18th August 2015 | Posted by: Daniel Birkett | Market Analysis

Spot power prices have displayed mixed movement this morning as some supply issues have offset the effects of weaker gas. A fault at the Tihange-3 nuclear facility in Belgium and issues at a large coal-fired power plant in Holland are the main factors for today's weaker supply levels. Gas prices moved down yesterday despite a 22mcm reduction in flows via the Langeled pipeline, as strong LNG send-outs contributed to a comfortable system. LNG send-outs remain healthy this morning with several deliveries expected to arrive in the UK this week; prices have decreased further as a result. Today's prices can also be found in an easy to read table on our 'current UK energy price' page.
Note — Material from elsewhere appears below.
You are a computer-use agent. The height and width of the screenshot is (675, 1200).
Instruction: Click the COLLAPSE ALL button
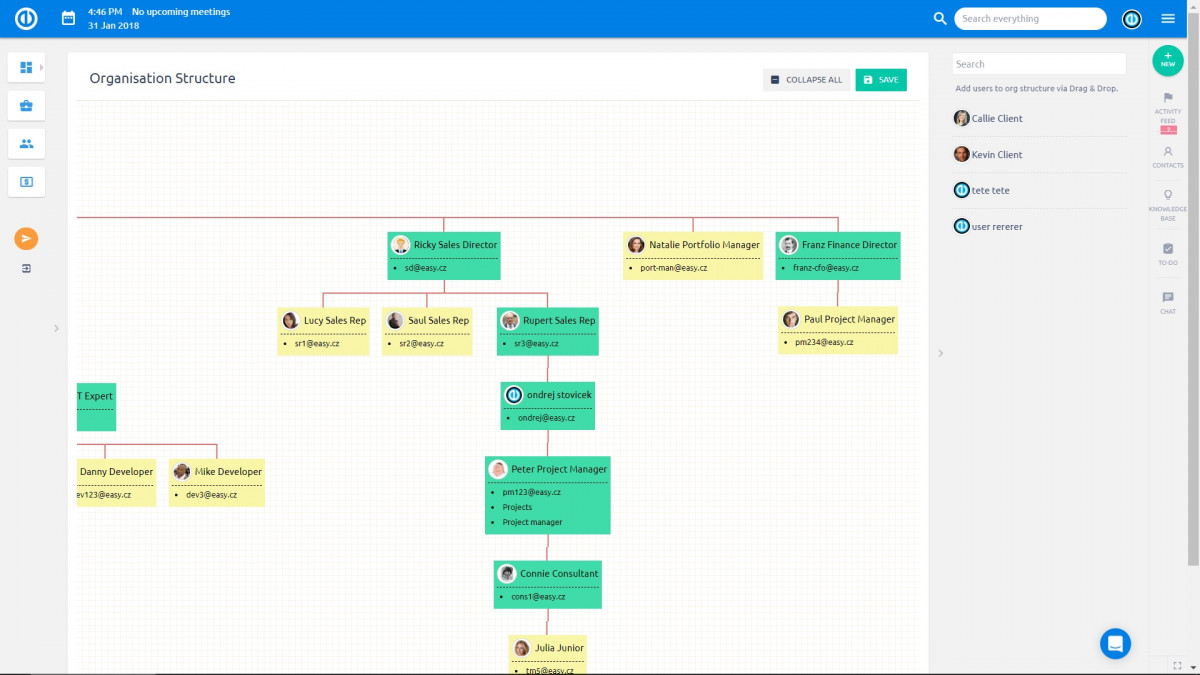(x=806, y=79)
How did the energy markets close?

Gas contracts shed from their price on Monday with direction coming from a rise in LNG send-outs, as a drop in Norwegian supply was largely ignored. Output at the South Hook LNG terminal ramped up to 58mcm, compared to 30mcm on Friday with four deliveries scheduled to arrive over the next seven days. Norwegian flows into the UK fell by 18% which helped to restrict some of the losses on the near-curve, while weakening oil weighed on far-curve contracts. Power prices also moved down yesterday, with losses observed on the gas curve the main bearish factor. A stronger wind forecast helped the prompt close at a discount, as this should counter the effects of weaker nuclear generation. Meanwhile, the 505MW unit 7 Hinckley B power plant went offline over the weekend and isn't expected to return until next week.

How did the energy markets open?

The healthy LNG outlook continues to provide downward pressure on the gas curve with the prompt falling by 0.90ppt. Norwegian supply remains low due to maintenance but the UK gas system is balanced due to healthy send-outs, while another drop in oil has weighed on some far-curve contracts. Power prices display mixed movement this morning with some supply concerns on the continent providing support to seasonal contracts. Elsewhere, a healthier renewable generation forecast has helped Day-Ahead decrease by £1.00/MWh, which ignored reduced nuclear production.

1-year forward prices

Market close data has revealed that the 1-year forward price for commercial gas decreased, while commercial electricity moved higher - closing at 42.03ppt and £42.63/MWh, respectively. This can be seen in the graph below.

energy price graph - 18-08-2015                                        

Note: Brent Crude prices are taken from opening market data, and do not represent the price as it changes throughout the day.

Latest Brent Crude Price

Brent 1st-nearby prices have recorded another loss overnight and stand just above $48.4/b this morning with strong production levels and weak economic data in Asia providing support.